228. The method of claim 227 wherein the inflammation is due to a disease or condition selected from the group consisting of: multiple sclerosis.

229. A method of slowing the progression of multiple sclerosis comprising: administering to a multiple sclerosis patient a therapeutically effective amount of the composition of any one of claims 167‐217.

230. The compositions of any one of claims 1‐105, 109‐134, or 167‐214, wherein said composition is a rapid dispersing formulation.

231. The composition of claim 230, wherein said rapid dispersing formulation, forms a transparent emulsion or transparent micellar dispersion within 5, 10, 15, 20, 25, 30, 35, 40, 45, 50, 55 or 60, or 90 seconds, or within 2, 2.5, 3, 3.5, 4, 4.5, or 5 minutes after addition to an aqueous medium at a final concentration of 0.1 wt% (composition) at 20 degrees C.
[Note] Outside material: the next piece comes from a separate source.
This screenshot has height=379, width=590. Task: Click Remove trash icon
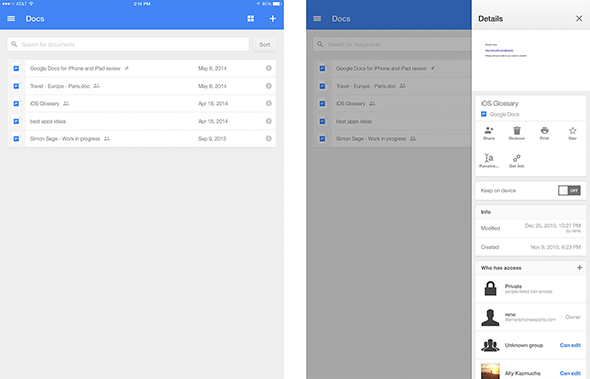pos(517,133)
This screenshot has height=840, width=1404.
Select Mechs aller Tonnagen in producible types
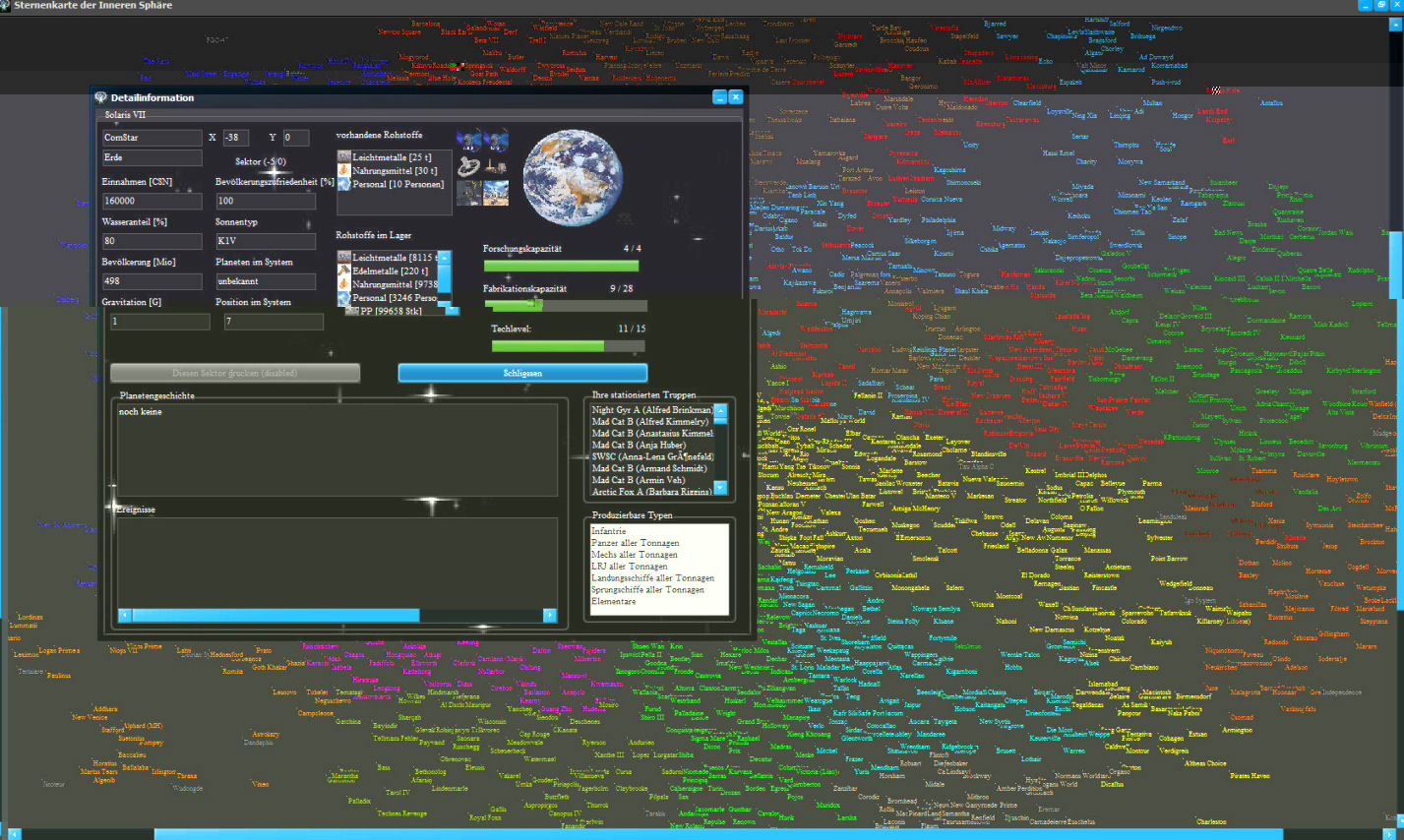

232. The composition of claim 230 or 231, wherein said rapid dispersing formulation does not require agitation to form said emulsification or dispersion.

233. The unit dose of any one of claims 135‐151 or 215‐217, wherein said unit dose is a rapid dispersing formulation.

234. The composition of claim 230, wherein said rapid dispersing formulation, forms a transparent emulsion or transparent micellar dispersion within 5, 10, 15, 20, 25, 30, 35, 40, 45, 50, 55 or 60, or 90 seconds, or within 2, 2.5, 3, 3.5, 4, 4.5, or 5 minutes after addition to an aqueous medium at a final concentration of 0.1 wt% (composition) at 20 degrees C.

235. The composition of claim 230 or 231, wherein said rapid dispersing formulation does not require agitation to form said emulsification or dispersion.

236. The compositions of any one of claims 1‐105, 109‐134, 167‐214, or 230‐235, wherein said composition has a viscosity less than or equal to an amount selected from the group consisting of: 50, 45, 40, 35, 30, 25, 20, 15, 10, 9, 8, 7, 6, 5, 4, 3, 2 or 1.5 cP.

237. The compositions of any one of claims 1‐105, 109‐134, 167‐214, or 230‐236, wherein said composition comprises 20‐25 wt%, 25‐30 wt%, 30‐35 wt%, 35‐40 wt%, 40‐45 wt%, 45‐50 wt%, 50‐55 wt%, 55‐60 wt%, 60‐65 wt%, 65‐70 wt%, 70‐75 wt%, 75‐80 wt%, 80‐85 wt%, 85‐90 wt%, 90‐95 wt%, or 95‐97 wt% co‐solvent(s).

238. The composition of claim 237, wherein said co‐solvent is selected from at least one of: ethanol, ethyl lactate, ethyl olelate, glycerol, or propylene glycol.

239. The composition of claim 238, wherein said co‐solvent is ethanol.